Task directions: All that should appear is the run of lines from the one containing "Cigar Craig (10, 2298)" through the end of the records, each repeated exactly.

_ _ _

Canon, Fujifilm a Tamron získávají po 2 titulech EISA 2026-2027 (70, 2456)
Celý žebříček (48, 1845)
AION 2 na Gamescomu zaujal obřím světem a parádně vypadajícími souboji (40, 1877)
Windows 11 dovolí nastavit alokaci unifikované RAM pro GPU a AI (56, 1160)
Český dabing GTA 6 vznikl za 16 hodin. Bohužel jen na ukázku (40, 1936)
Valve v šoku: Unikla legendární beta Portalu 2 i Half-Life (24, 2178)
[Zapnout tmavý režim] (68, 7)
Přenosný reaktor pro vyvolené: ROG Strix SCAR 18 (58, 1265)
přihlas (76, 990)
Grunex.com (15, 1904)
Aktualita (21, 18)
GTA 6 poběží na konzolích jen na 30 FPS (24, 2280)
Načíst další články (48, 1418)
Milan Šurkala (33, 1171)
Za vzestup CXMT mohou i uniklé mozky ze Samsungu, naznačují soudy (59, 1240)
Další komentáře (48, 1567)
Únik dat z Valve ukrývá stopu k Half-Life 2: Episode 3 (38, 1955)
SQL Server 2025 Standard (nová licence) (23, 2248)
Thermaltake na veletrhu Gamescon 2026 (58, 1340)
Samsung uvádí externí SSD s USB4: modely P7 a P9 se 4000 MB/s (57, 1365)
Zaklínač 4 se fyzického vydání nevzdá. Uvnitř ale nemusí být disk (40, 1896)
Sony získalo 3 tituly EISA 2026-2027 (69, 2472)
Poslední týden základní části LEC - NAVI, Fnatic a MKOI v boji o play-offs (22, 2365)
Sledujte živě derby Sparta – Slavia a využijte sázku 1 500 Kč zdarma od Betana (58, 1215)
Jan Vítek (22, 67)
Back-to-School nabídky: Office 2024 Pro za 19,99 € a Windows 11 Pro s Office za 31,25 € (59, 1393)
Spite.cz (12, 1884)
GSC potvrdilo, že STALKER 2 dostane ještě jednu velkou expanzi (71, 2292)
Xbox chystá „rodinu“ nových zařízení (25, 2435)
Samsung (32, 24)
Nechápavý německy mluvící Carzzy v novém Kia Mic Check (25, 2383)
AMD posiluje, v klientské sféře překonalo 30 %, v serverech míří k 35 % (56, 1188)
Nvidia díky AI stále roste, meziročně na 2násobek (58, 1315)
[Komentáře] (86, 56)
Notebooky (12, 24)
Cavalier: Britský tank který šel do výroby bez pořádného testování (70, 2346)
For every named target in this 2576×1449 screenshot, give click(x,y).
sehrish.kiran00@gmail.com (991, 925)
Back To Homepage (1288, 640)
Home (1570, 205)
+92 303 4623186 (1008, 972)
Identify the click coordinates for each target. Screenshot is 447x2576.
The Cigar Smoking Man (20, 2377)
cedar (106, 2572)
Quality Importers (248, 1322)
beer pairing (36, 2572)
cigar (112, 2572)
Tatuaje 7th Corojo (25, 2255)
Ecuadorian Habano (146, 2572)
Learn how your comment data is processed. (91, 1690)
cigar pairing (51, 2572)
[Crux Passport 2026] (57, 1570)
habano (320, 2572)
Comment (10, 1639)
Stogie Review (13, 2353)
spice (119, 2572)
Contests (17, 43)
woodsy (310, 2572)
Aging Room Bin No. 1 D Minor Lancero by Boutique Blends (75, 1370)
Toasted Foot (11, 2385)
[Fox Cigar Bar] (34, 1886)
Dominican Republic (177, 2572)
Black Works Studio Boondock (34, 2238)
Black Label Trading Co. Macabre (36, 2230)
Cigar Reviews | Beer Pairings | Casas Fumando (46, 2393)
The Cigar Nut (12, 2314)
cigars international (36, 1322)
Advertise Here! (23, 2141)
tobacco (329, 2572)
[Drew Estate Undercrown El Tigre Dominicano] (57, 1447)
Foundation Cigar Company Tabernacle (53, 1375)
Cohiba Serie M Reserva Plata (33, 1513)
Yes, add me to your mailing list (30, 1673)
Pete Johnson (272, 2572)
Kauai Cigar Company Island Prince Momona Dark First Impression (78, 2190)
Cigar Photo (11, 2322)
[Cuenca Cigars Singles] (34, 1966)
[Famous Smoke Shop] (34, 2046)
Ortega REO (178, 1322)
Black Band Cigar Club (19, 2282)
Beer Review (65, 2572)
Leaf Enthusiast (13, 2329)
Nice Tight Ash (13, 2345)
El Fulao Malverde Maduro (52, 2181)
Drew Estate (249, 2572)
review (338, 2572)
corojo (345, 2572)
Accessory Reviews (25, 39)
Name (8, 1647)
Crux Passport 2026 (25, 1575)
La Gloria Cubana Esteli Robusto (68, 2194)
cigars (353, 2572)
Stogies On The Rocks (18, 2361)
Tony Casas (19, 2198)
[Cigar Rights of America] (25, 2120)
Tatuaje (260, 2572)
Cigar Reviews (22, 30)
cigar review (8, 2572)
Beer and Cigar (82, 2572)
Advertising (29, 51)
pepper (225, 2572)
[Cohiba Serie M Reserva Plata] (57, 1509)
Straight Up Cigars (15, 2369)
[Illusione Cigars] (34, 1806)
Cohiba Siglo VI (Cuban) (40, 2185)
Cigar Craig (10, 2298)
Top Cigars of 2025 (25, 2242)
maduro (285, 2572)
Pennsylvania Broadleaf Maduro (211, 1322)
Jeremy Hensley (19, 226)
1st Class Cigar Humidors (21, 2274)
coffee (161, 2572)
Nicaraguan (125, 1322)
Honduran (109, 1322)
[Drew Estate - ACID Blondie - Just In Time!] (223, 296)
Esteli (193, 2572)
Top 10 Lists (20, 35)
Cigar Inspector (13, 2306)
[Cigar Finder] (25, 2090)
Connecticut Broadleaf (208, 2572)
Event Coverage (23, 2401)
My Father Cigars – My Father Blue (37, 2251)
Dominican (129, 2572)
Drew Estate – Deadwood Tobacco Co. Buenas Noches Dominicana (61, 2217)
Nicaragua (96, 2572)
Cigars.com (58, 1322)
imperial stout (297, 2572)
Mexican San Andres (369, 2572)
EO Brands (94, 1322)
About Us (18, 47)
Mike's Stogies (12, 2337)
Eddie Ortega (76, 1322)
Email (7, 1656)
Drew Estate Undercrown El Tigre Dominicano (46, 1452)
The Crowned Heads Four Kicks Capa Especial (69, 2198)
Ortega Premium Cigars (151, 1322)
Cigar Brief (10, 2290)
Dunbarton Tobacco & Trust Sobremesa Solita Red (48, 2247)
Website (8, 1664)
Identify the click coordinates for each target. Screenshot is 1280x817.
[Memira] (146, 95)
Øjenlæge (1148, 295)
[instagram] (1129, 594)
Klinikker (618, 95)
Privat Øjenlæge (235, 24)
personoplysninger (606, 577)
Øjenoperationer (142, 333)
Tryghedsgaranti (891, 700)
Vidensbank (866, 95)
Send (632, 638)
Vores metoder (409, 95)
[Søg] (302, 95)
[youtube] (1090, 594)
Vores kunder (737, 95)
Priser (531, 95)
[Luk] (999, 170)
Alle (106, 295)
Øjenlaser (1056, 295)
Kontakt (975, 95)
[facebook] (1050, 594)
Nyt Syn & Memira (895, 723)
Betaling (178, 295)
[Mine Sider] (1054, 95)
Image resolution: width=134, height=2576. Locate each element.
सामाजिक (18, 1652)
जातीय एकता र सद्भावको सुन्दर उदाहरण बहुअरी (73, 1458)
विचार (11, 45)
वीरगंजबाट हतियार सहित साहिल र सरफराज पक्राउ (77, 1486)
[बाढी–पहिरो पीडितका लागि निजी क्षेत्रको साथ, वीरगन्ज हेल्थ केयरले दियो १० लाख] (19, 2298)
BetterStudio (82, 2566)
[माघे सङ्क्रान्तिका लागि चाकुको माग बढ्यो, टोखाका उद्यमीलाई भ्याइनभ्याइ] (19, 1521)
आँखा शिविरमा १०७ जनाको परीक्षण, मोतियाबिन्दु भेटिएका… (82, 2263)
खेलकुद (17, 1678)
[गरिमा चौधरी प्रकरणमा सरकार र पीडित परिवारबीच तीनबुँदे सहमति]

_ _ _

Exercise answer:
Cigar Craig (10, 2298)
Top Cigars of 2025 (25, 2242)
maduro (285, 2572)
Pennsylvania Broadleaf Maduro (211, 1322)
Jeremy Hensley (19, 226)
1st Class Cigar Humidors (21, 2274)
coffee (161, 2572)
Nicaraguan (125, 1322)
Honduran (109, 1322)
[Drew Estate - ACID Blondie - Just In Time!] (223, 296)
Esteli (193, 2572)
Top 10 Lists (20, 35)
Cigar Inspector (13, 2306)
[Cigar Finder] (25, 2090)
Connecticut Broadleaf (208, 2572)
Event Coverage (23, 2401)
My Father Cigars – My Father Blue (37, 2251)
Dominican (129, 2572)
Drew Estate – Deadwood Tobacco Co. Buenas Noches Dominicana (61, 2217)
Nicaragua (96, 2572)
Cigars.com (58, 1322)
imperial stout (297, 2572)
Mexican San Andres (369, 2572)
EO Brands (94, 1322)
About Us (18, 47)
Mike's Stogies (12, 2337)
Eddie Ortega (76, 1322)
Email (7, 1656)
Drew Estate Undercrown El Tigre Dominicano (46, 1452)
The Crowned Heads Four Kicks Capa Especial (69, 2198)
Ortega Premium Cigars (151, 1322)
Cigar Brief (10, 2290)
Dunbarton Tobacco & Trust Sobremesa Solita Red (48, 2247)
Website (8, 1664)
Identify the click coordinates for each target. Screenshot is 1280x817.
[Memira] (146, 95)
Øjenlæge (1148, 295)
[instagram] (1129, 594)
Klinikker (618, 95)
Privat Øjenlæge (235, 24)
personoplysninger (606, 577)
Øjenoperationer (142, 333)
Tryghedsgaranti (891, 700)
Vidensbank (866, 95)
Send (632, 638)
Vores metoder (409, 95)
[Søg] (302, 95)
[youtube] (1090, 594)
Vores kunder (737, 95)
Priser (531, 95)
[Luk] (999, 170)
Alle (106, 295)
Øjenlaser (1056, 295)
Kontakt (975, 95)
[facebook] (1050, 594)
Nyt Syn & Memira (895, 723)
Betaling (178, 295)
[Mine Sider] (1054, 95)
Image resolution: width=134, height=2576. Locate each element.
सामाजिक (18, 1652)
जातीय एकता र सद्भावको सुन्दर उदाहरण बहुअरी (73, 1458)
विचार (11, 45)
वीरगंजबाट हतियार सहित साहिल र सरफराज पक्राउ (77, 1486)
[बाढी–पहिरो पीडितका लागि निजी क्षेत्रको साथ, वीरगन्ज हेल्थ केयरले दियो १० लाख] (19, 2298)
BetterStudio (82, 2566)
[माघे सङ्क्रान्तिका लागि चाकुको माग बढ्यो, टोखाका उद्यमीलाई भ्याइनभ्याइ] (19, 1521)
आँखा शिविरमा १०७ जनाको परीक्षण, मोतियाबिन्दु भेटिएका… (82, 2263)
खेलकुद (17, 1678)
[गरिमा चौधरी प्रकरणमा सरकार र पीडित परिवारबीच तीनबुँदे सहमति]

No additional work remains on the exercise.